Fig. 392.—Larva of Culex. Enlarged. (After Grassi.)
It is still unknown under what circumstances copulation takes place;[385] in any case, sooner or later the females are fecundated, and when the ova have become mature, and the season is not too far advanced, they seek a suitable place in which to deposit them.[386] These are larger or smaller, permanent or temporary, collections of standing water, pools, puddles, lakes, pits, water in rain-water barrels, basins, etc. Nevertheless, certain kinds prefer certain waters; thus Anopheles (claviger) maculipennis and several of the Culices seek stagnant water overgrown with swamp vegetation and decomposing vegetable matter; A. bifurcatus and certain Culices, clear water with some vegetation (such as fountains and the lakes in gardens and parks); Culex pipiens has a preference for rain-water barrels, even though the water be dirty and evil-smelling. [I have found the larvæ of Anopheles bifurcatus living in great numbers in ponds and lakes completely overgrown with floating water-weeds, and those of Culex pipiens in liquid manure.

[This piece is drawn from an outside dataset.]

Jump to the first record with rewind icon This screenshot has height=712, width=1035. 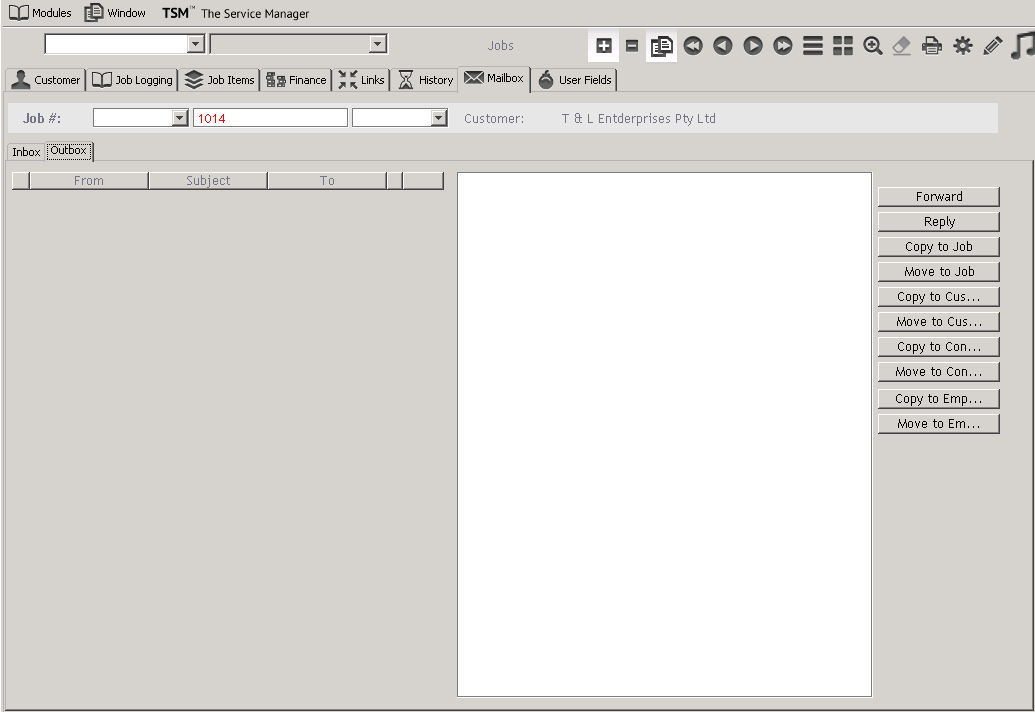(693, 46)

Sexual Organs of the Mosquito.—The female has a pair of ovaries, opening into a single tube by the ovarian tubes; into the single tube opens a duct coming from the spermathecæ, and also a mucous gland. The spermathecæ store up the male cells. The male organs consist of two testes joined by ducts (vasa deferentia) to the ejaculatory duct formed by their union. Each vas deferens is joined by a short tube with the sac-like vesicula seminalis.—F. V. T.]
There is also a difference in the manner in which Culex and Anopheles deposit their ova. Culex deposits two to three hundred eggs in compact heaps that float on the water, and in which the eggs stand perpendicularly one next the other; whereas Anopheles maculipennis deposits only three or four up to twenty eggs, united in groups that float horizontally on the water; the eggs of A. bifurcatus, again, are arranged in star-like groups. The eggs are about 0·75 mm. in length, and assume a dark hue soon after being laid. The development only occupies a few days. The young larvæ grow rapidly, changing their integument several times; the larvæ also differ in the various genera, though they have a general resemblance (figs. 391 and 392).

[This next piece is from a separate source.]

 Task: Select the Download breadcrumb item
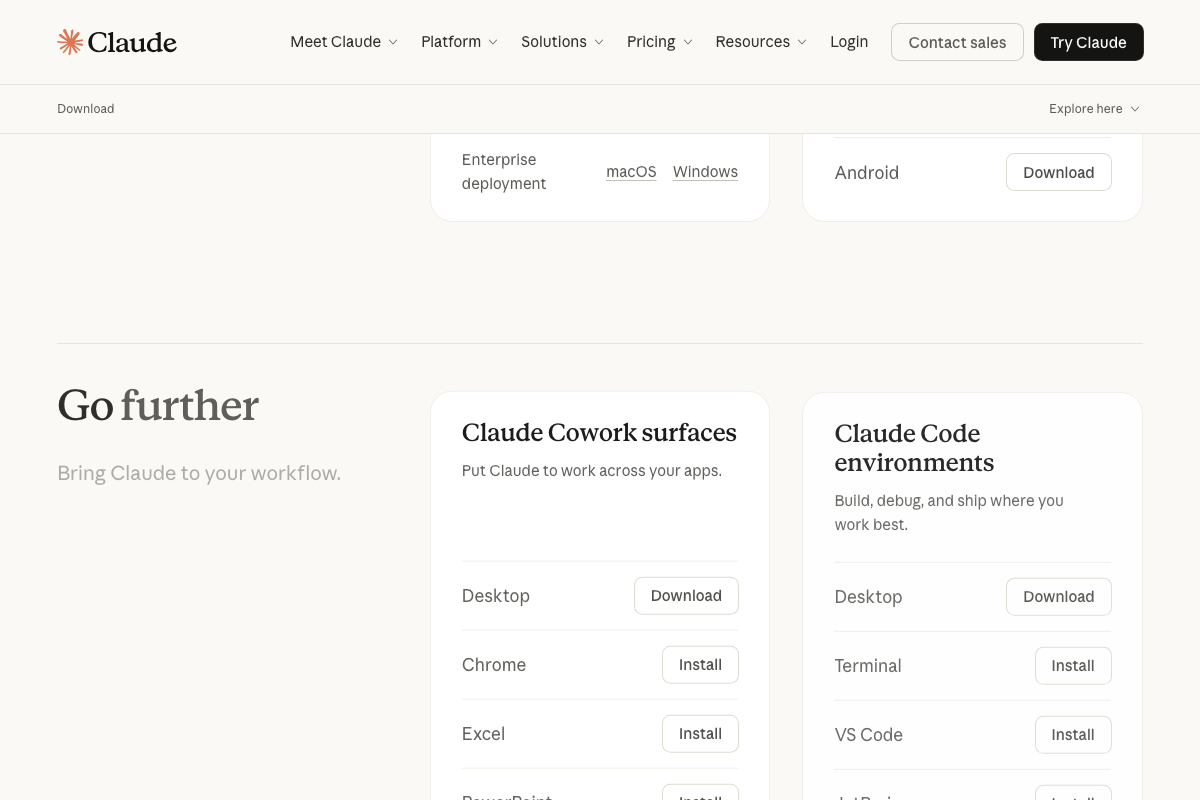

The long legless larva has a flattened head, a fairly broad, rectangular, or trapeziform thorax, on which there are bristles, and an abdomen distinctly segmented, and on the segments of which there are also lateral bristles. The situation of the stigmata marks the difference between the two genera. Though in both genera the stigmata are at the posterior end and on the dorsal surface, they are in Anopheles close to the surface of the body; in Culex, however, they are on the free end of a long tube (siphon).
Fig. 393.—Pupa of Anopheles maculipennis, Meig. Enlarged. (After Grassi.)

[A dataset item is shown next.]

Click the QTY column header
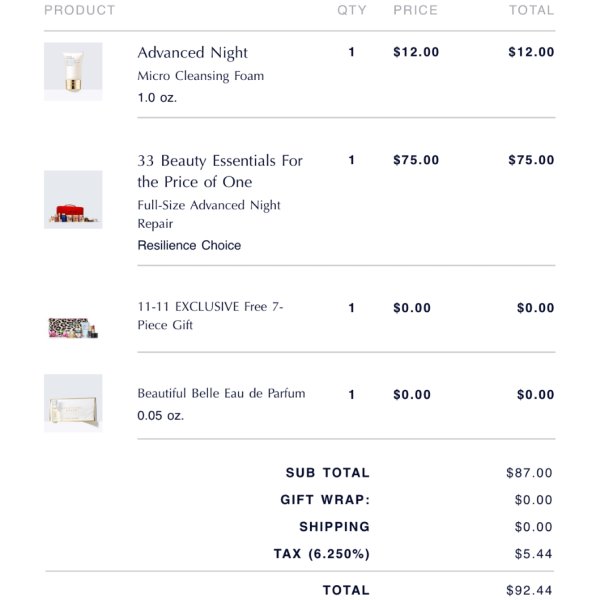(x=352, y=10)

The position of the larva in the water also differs. The larva of Anopheles lies almost horizontally beneath the surface of the water, the posterior border of the penultimate abdominal segment, upon which the stigmata are situated, being on the surface; whereas the larva of Culex hangs head downwards perpendicularly in the water, the point of the siphon only touching the surface.